═══ Materials provided ═══
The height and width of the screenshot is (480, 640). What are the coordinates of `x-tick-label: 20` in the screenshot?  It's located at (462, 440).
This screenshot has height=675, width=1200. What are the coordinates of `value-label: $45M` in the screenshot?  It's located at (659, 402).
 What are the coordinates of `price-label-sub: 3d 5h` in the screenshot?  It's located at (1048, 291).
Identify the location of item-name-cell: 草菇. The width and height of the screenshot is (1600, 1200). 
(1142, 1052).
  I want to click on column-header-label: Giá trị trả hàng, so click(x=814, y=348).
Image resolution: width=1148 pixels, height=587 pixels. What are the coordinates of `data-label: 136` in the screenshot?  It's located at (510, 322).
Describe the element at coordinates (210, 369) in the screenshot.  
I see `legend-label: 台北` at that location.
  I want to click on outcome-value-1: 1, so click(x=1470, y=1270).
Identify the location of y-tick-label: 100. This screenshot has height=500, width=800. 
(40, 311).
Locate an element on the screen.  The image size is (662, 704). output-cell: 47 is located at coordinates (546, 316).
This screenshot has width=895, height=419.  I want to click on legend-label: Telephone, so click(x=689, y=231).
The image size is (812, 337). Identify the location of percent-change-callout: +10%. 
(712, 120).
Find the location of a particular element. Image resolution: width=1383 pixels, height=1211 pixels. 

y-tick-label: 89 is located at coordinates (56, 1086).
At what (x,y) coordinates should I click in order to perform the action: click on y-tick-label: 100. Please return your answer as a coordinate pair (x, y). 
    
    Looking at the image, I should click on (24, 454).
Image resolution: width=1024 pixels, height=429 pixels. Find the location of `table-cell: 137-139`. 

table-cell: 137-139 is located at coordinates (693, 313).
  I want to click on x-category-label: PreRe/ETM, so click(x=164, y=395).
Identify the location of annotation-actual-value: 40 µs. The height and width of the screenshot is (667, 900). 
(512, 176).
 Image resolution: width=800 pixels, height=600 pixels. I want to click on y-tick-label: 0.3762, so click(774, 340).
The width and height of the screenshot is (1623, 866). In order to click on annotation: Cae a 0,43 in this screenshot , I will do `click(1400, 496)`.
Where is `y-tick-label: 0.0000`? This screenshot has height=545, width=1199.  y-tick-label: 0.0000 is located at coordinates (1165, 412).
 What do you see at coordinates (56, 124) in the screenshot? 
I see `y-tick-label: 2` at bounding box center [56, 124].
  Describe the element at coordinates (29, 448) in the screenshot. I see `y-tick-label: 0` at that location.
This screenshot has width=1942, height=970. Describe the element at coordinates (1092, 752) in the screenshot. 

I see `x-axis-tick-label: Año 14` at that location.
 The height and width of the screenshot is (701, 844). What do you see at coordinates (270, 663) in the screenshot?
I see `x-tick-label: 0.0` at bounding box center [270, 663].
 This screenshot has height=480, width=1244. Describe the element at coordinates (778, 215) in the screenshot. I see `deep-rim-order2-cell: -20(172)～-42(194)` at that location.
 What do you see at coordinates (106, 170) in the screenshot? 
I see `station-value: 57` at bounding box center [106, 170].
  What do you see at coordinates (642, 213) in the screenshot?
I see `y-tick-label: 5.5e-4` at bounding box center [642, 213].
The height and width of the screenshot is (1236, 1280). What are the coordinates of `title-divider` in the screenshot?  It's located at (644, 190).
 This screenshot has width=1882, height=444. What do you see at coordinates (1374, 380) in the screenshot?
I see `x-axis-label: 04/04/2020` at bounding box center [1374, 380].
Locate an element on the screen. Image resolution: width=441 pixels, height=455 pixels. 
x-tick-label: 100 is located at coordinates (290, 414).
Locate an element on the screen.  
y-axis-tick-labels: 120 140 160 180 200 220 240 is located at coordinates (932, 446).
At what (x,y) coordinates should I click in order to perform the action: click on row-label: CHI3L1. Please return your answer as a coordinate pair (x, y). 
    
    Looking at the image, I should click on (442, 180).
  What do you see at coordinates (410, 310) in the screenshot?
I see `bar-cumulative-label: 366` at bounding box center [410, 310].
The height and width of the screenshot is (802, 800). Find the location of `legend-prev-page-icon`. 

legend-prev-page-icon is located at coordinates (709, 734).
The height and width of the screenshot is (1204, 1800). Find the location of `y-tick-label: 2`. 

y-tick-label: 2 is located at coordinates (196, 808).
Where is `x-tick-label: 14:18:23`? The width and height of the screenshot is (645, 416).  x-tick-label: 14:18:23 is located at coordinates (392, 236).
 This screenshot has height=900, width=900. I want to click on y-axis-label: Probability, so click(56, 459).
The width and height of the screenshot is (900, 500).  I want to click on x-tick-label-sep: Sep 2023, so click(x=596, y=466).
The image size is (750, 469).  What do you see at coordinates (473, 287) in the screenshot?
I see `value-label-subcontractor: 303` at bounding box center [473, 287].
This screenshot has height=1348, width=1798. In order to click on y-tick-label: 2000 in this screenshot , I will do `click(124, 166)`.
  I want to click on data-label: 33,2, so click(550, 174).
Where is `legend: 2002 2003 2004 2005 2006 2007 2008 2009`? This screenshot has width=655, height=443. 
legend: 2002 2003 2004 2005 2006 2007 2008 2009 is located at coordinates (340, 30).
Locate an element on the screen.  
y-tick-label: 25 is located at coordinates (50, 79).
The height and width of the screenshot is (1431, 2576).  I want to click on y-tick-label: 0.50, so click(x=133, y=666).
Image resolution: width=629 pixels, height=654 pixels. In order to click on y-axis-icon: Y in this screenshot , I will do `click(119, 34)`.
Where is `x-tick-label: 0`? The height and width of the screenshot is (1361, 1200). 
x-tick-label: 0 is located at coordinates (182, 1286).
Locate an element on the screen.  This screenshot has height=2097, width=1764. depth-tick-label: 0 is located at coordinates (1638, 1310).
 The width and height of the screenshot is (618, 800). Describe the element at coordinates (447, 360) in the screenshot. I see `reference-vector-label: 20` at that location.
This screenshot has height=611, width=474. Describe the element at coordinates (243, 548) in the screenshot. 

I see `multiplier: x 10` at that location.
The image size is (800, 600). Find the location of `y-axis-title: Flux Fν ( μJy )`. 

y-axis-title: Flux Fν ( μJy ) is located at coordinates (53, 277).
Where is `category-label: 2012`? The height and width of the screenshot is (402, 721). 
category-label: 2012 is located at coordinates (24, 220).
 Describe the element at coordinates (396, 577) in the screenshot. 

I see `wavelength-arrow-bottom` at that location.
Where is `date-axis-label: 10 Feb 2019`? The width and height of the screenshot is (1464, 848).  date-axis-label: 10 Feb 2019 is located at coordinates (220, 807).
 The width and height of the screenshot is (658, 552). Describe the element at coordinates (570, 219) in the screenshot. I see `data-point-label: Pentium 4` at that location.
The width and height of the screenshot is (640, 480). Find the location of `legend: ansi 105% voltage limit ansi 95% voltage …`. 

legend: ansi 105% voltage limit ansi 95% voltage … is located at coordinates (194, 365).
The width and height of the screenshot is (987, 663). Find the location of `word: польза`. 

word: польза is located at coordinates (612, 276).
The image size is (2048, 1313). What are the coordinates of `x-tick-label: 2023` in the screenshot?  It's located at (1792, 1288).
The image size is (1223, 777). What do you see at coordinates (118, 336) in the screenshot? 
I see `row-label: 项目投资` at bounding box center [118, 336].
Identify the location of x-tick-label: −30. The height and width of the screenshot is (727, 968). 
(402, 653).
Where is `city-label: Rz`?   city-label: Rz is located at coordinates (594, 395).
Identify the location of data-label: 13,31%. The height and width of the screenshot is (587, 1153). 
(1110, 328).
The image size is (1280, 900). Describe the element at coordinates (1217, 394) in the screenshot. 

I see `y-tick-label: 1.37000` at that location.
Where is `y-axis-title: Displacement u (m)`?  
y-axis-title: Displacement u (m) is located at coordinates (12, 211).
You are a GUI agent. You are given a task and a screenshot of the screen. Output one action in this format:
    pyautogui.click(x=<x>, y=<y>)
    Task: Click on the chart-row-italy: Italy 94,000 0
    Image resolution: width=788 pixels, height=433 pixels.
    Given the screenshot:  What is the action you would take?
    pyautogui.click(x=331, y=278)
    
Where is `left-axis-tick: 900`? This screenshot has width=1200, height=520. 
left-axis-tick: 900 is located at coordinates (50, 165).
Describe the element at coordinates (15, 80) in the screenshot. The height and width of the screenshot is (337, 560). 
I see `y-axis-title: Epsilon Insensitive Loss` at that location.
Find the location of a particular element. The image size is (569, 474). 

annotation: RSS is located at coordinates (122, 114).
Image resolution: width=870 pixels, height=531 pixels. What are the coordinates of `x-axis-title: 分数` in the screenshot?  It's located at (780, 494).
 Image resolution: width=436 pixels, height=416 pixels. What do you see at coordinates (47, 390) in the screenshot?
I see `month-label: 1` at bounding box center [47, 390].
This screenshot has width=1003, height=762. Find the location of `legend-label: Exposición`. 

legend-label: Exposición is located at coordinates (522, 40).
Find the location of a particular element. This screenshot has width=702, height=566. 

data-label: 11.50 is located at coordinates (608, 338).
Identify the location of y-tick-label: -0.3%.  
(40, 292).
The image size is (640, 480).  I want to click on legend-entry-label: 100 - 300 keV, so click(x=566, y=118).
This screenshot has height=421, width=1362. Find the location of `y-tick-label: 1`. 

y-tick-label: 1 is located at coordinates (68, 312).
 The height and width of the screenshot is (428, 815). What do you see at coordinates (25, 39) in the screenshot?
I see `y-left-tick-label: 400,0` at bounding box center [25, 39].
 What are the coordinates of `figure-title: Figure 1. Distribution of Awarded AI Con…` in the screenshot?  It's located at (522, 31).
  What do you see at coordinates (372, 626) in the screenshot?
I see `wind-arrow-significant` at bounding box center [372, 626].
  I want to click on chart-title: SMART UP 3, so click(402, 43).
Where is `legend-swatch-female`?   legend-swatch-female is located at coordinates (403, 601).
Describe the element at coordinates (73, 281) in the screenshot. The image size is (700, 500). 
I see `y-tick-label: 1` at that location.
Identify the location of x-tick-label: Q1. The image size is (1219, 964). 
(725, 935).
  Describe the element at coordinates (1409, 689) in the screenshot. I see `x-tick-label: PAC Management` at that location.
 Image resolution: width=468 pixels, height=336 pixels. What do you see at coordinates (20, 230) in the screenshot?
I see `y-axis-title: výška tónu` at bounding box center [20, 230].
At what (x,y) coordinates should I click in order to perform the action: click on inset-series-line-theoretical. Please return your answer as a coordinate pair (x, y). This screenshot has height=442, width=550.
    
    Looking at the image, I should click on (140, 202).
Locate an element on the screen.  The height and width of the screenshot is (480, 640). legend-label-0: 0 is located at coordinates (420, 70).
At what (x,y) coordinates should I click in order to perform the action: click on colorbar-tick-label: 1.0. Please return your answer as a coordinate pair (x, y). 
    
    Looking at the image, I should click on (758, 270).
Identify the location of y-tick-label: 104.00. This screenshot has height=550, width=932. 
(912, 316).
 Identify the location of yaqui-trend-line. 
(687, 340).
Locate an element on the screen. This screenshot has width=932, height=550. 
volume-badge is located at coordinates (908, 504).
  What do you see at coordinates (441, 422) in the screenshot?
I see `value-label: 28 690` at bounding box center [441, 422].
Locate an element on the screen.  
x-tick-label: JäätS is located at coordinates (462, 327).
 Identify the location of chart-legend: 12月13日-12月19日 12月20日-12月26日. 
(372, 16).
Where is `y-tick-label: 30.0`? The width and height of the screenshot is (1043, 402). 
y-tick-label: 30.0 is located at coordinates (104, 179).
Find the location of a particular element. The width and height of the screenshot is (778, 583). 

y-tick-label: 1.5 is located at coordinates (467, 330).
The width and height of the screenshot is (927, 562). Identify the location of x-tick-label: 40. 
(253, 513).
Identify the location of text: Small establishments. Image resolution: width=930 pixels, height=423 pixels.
═══
Your instructions:
Reproduce word for word the lines from the beginning of the lines through the line containing "table-cell: 137-139 is", including both.

Answer to the problem:
The height and width of the screenshot is (480, 640). What are the coordinates of `x-tick-label: 20` in the screenshot?  It's located at (462, 440).
This screenshot has height=675, width=1200. What are the coordinates of `value-label: $45M` in the screenshot?  It's located at (659, 402).
 What are the coordinates of `price-label-sub: 3d 5h` in the screenshot?  It's located at (1048, 291).
Identify the location of item-name-cell: 草菇. The width and height of the screenshot is (1600, 1200). 
(1142, 1052).
  I want to click on column-header-label: Giá trị trả hàng, so click(x=814, y=348).
Image resolution: width=1148 pixels, height=587 pixels. What are the coordinates of `data-label: 136` in the screenshot?  It's located at (510, 322).
Describe the element at coordinates (210, 369) in the screenshot.  
I see `legend-label: 台北` at that location.
  I want to click on outcome-value-1: 1, so click(x=1470, y=1270).
Identify the location of y-tick-label: 100. This screenshot has height=500, width=800. 
(40, 311).
Locate an element on the screen.  The image size is (662, 704). output-cell: 47 is located at coordinates (546, 316).
This screenshot has width=895, height=419.  I want to click on legend-label: Telephone, so click(x=689, y=231).
The image size is (812, 337). Identify the location of percent-change-callout: +10%. 
(712, 120).
Find the location of a particular element. Image resolution: width=1383 pixels, height=1211 pixels. 

y-tick-label: 89 is located at coordinates (56, 1086).
At what (x,y) coordinates should I click in order to perform the action: click on y-tick-label: 100. Please return your answer as a coordinate pair (x, y). 
    
    Looking at the image, I should click on (24, 454).
Image resolution: width=1024 pixels, height=429 pixels. Find the location of `table-cell: 137-139`. 

table-cell: 137-139 is located at coordinates (693, 313).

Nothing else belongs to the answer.